WHAT YOU NEED TO DO
Copy out all lines of the records in which the word "green" appears.

(Beginning of TASK INPUT)

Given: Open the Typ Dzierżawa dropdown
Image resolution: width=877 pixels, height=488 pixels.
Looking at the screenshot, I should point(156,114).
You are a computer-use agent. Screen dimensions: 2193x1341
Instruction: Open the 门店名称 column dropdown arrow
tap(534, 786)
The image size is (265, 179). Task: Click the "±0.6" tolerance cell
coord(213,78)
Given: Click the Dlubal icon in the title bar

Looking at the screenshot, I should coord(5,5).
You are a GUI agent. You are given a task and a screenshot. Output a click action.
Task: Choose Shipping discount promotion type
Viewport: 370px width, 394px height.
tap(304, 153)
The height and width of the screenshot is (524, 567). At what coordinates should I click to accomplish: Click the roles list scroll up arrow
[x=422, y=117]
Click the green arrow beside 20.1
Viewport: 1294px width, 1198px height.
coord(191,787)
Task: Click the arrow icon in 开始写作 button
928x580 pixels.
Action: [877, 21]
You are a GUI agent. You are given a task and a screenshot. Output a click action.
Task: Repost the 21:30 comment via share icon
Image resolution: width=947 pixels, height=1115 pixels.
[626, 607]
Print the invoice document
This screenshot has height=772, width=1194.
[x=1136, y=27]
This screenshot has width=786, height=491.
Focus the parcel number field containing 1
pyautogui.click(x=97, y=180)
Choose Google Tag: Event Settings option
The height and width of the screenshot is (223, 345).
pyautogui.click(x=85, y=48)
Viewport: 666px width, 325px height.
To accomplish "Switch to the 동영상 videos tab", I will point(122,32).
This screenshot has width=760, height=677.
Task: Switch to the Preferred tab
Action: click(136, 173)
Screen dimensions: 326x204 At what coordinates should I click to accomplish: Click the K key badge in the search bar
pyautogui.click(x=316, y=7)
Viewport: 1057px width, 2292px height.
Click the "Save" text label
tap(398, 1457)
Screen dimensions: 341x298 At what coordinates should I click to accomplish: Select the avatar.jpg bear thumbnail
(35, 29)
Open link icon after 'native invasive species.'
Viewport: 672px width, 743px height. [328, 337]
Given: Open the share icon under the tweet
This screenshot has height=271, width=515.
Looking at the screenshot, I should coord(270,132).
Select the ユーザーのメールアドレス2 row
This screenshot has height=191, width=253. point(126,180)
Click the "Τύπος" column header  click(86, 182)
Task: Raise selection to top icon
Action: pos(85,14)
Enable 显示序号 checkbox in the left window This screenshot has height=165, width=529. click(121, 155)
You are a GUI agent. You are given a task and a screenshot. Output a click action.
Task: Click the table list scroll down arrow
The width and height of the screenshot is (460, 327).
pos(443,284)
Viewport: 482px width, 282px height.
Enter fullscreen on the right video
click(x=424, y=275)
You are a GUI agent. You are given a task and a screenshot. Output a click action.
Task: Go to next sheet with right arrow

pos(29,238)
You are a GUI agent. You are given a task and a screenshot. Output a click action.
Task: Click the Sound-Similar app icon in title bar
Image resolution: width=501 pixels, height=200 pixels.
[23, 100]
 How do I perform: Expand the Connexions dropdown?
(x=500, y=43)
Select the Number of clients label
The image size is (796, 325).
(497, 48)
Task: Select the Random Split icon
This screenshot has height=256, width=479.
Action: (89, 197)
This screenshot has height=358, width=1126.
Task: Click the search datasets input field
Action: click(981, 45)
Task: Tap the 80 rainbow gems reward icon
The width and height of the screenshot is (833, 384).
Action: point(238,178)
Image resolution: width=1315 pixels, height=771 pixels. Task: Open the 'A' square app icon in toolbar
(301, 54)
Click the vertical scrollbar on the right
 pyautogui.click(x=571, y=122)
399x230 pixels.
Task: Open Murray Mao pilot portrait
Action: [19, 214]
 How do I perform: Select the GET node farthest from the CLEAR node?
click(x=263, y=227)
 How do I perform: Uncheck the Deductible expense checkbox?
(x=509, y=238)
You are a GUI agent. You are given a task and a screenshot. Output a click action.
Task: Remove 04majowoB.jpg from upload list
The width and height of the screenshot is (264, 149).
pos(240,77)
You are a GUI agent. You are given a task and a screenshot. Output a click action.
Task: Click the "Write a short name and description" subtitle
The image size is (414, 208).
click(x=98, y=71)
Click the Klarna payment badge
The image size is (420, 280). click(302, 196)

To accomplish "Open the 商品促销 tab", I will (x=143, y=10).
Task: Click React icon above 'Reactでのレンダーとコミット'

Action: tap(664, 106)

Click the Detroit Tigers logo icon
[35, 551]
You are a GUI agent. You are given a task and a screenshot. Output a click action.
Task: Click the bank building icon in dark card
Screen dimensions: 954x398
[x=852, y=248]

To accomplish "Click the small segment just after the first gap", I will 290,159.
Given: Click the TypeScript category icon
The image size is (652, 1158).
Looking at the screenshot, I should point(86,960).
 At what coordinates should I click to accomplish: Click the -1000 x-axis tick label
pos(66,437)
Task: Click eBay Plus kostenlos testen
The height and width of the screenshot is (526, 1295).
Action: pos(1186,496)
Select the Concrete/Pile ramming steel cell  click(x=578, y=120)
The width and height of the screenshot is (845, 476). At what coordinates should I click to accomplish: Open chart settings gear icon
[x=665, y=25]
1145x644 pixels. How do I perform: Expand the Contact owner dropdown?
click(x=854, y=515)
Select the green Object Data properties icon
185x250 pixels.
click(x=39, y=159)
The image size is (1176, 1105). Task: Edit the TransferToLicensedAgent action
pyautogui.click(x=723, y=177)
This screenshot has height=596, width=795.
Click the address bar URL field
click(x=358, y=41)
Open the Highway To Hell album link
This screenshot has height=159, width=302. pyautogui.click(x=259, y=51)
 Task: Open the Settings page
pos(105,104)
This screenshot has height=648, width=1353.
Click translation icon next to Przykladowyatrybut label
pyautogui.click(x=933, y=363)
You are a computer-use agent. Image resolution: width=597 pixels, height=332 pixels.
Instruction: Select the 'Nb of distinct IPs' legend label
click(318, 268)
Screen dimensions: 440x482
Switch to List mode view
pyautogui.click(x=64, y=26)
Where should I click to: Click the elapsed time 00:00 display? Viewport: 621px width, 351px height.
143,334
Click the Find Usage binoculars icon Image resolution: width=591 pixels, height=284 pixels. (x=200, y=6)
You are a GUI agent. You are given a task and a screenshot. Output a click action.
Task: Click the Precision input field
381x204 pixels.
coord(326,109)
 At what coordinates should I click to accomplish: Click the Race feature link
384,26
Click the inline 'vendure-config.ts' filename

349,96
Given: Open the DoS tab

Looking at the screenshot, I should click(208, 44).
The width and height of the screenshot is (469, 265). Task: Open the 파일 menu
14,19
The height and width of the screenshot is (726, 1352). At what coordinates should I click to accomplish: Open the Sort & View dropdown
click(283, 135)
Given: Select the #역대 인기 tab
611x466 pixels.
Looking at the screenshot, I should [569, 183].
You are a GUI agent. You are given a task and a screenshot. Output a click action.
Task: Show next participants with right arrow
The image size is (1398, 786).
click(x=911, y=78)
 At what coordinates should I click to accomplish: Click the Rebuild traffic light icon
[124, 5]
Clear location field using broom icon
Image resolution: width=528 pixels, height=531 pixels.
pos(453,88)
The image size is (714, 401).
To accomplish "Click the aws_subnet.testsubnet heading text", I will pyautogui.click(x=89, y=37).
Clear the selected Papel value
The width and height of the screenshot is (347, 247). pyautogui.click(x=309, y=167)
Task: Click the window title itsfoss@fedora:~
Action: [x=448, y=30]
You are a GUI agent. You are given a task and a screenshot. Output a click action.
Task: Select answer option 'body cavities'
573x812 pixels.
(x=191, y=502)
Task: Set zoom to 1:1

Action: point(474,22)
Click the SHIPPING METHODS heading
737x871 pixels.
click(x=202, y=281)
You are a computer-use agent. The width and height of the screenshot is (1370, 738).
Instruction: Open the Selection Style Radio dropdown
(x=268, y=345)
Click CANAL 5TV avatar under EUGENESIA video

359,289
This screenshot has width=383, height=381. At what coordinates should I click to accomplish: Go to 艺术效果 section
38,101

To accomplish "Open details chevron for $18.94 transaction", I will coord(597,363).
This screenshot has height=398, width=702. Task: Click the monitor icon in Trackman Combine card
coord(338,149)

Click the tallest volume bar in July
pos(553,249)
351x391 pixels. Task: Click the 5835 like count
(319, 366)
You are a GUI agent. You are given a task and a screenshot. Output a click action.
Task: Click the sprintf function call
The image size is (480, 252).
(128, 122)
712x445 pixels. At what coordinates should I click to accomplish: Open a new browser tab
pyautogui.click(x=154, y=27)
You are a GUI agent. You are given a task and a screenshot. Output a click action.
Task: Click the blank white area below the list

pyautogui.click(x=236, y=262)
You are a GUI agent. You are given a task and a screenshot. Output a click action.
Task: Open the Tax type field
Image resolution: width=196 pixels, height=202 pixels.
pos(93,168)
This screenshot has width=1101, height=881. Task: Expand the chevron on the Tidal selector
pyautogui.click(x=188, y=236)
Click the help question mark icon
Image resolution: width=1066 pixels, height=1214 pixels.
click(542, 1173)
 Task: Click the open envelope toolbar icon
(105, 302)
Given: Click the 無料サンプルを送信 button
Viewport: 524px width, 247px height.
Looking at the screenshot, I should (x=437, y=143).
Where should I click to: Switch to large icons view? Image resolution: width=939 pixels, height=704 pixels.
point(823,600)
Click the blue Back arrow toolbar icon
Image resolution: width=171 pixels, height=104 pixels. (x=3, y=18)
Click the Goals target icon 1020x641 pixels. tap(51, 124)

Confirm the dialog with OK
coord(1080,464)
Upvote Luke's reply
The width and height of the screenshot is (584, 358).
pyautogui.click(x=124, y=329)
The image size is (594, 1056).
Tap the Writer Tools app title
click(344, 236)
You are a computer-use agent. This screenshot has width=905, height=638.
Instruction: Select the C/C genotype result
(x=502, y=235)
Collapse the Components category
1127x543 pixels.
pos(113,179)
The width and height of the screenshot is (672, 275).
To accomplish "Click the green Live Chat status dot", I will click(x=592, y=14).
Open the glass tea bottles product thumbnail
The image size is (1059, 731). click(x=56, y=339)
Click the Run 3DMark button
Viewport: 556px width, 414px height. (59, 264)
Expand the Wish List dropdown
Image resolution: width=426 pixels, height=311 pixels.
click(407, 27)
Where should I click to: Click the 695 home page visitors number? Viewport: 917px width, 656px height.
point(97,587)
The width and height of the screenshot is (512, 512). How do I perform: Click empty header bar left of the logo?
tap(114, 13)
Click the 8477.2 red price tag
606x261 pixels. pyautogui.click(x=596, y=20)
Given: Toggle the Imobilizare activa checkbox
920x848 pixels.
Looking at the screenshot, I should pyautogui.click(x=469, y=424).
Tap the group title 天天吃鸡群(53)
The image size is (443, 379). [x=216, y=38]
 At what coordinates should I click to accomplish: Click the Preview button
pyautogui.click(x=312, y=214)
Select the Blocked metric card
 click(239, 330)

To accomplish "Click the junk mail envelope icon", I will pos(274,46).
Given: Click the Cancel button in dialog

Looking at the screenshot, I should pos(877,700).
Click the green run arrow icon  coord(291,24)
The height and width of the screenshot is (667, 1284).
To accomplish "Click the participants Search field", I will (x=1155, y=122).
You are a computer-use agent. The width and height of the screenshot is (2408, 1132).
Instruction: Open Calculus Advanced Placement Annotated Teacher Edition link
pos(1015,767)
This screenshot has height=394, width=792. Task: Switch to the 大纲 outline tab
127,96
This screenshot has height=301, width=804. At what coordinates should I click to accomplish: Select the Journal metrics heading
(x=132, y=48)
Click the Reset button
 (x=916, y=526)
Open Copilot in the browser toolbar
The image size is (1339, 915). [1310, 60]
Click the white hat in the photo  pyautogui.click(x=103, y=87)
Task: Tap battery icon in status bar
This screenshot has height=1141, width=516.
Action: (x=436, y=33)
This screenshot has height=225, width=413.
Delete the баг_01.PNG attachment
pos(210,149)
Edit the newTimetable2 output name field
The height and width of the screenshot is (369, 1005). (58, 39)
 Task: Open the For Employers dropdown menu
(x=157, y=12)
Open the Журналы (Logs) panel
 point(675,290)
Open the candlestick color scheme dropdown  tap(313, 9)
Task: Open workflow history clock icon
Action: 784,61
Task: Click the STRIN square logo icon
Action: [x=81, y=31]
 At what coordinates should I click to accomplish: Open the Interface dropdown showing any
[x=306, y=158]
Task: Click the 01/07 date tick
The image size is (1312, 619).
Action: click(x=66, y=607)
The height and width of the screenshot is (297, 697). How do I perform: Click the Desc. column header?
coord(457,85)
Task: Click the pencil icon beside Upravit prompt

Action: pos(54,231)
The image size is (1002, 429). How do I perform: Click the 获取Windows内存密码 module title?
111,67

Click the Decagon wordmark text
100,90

(End of TASK INPUT)

ANSWER BELOW
Click the green arrow beside 20.1
Select the green Object Data properties icon
To accomplish "Click the green Live Chat status dot", I will click(x=592, y=14).
Click the green run arrow icon  coord(291,24)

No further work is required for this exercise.